• [WHAT IS NEEDED] Scan the records below. Copy every line in which the word "icon" appears.

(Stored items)
BEGIN

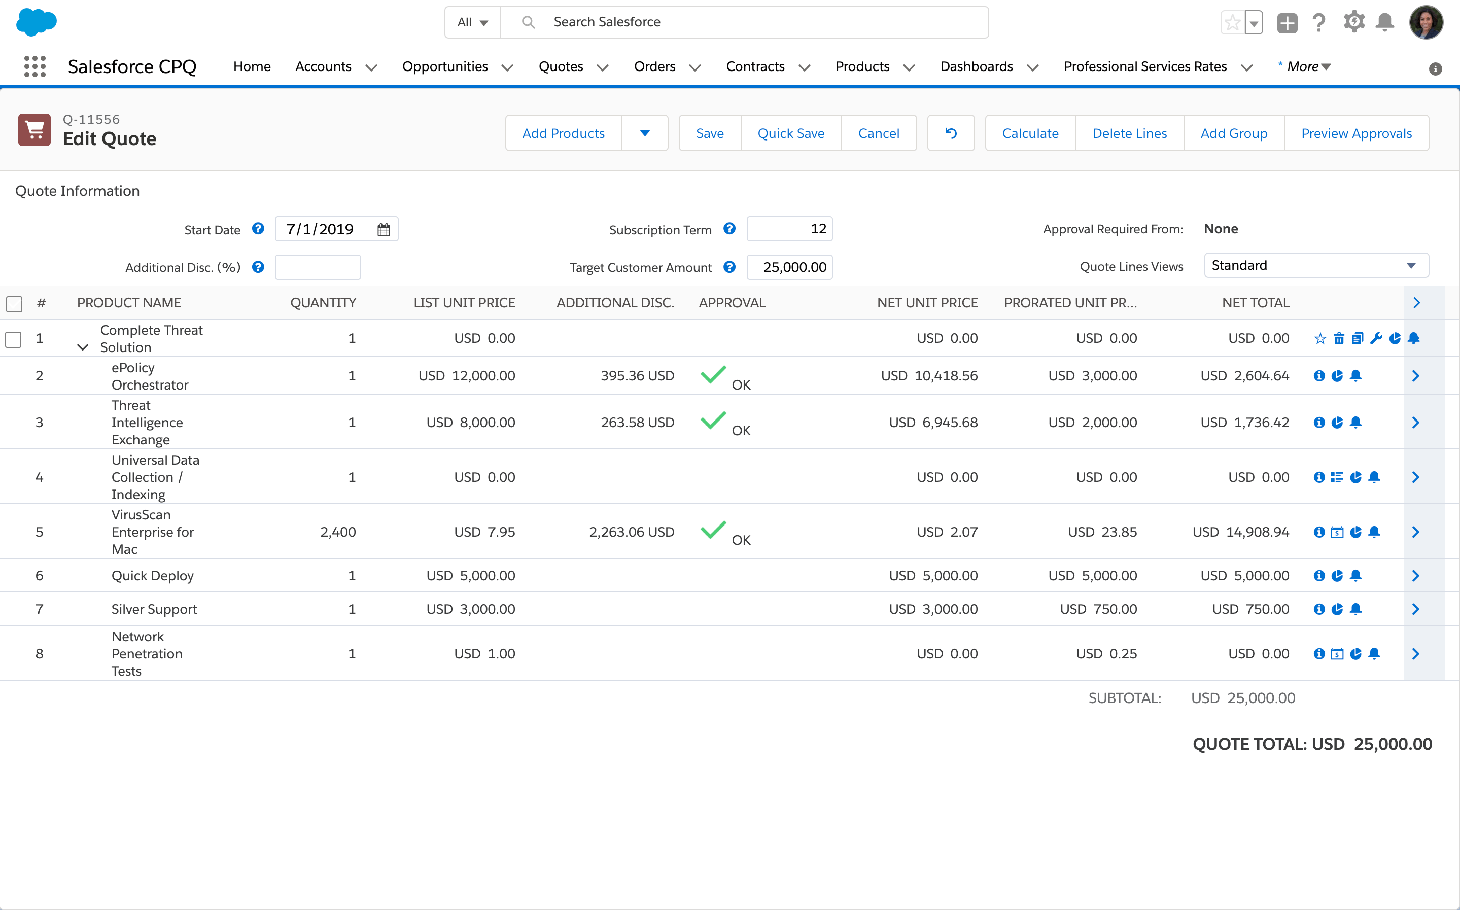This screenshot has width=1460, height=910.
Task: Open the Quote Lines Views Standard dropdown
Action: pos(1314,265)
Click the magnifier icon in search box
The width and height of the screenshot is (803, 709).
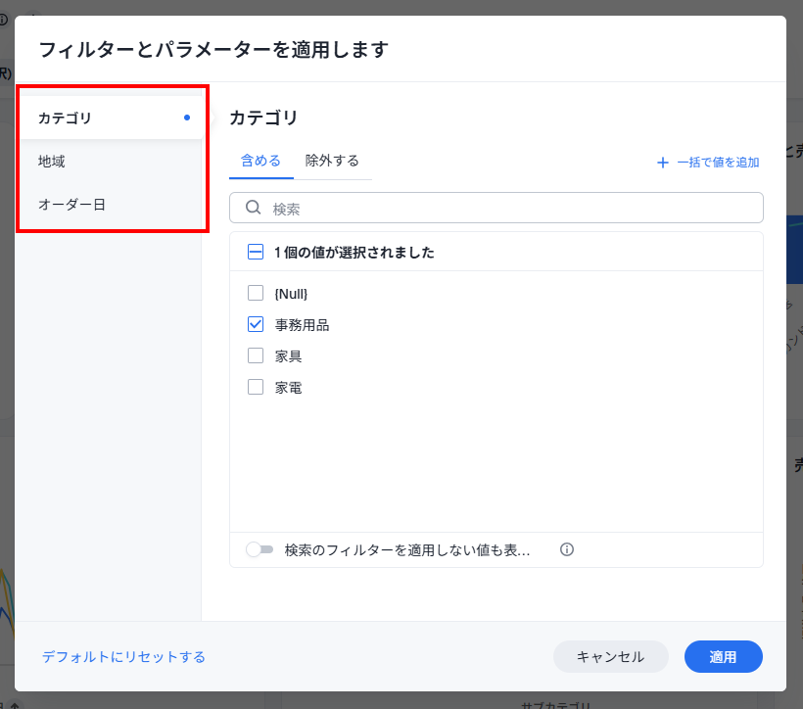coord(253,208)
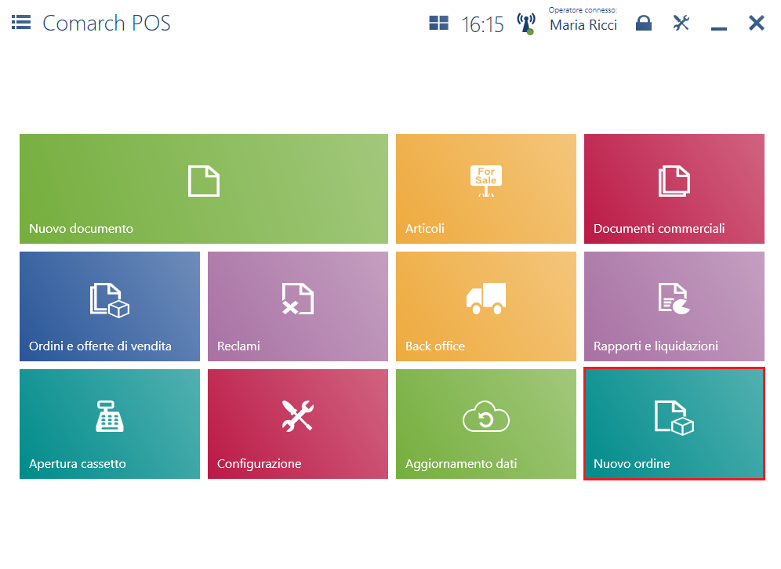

END
BEGIN

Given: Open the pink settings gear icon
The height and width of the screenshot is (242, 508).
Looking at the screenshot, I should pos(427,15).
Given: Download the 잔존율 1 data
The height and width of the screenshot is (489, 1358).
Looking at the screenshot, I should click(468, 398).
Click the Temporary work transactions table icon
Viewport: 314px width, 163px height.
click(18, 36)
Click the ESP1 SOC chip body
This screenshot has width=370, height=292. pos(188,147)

END

• [EXERCISE RESULT]
Click the magnifier icon in search box
Given: Open the pink settings gear icon
Click the Temporary work transactions table icon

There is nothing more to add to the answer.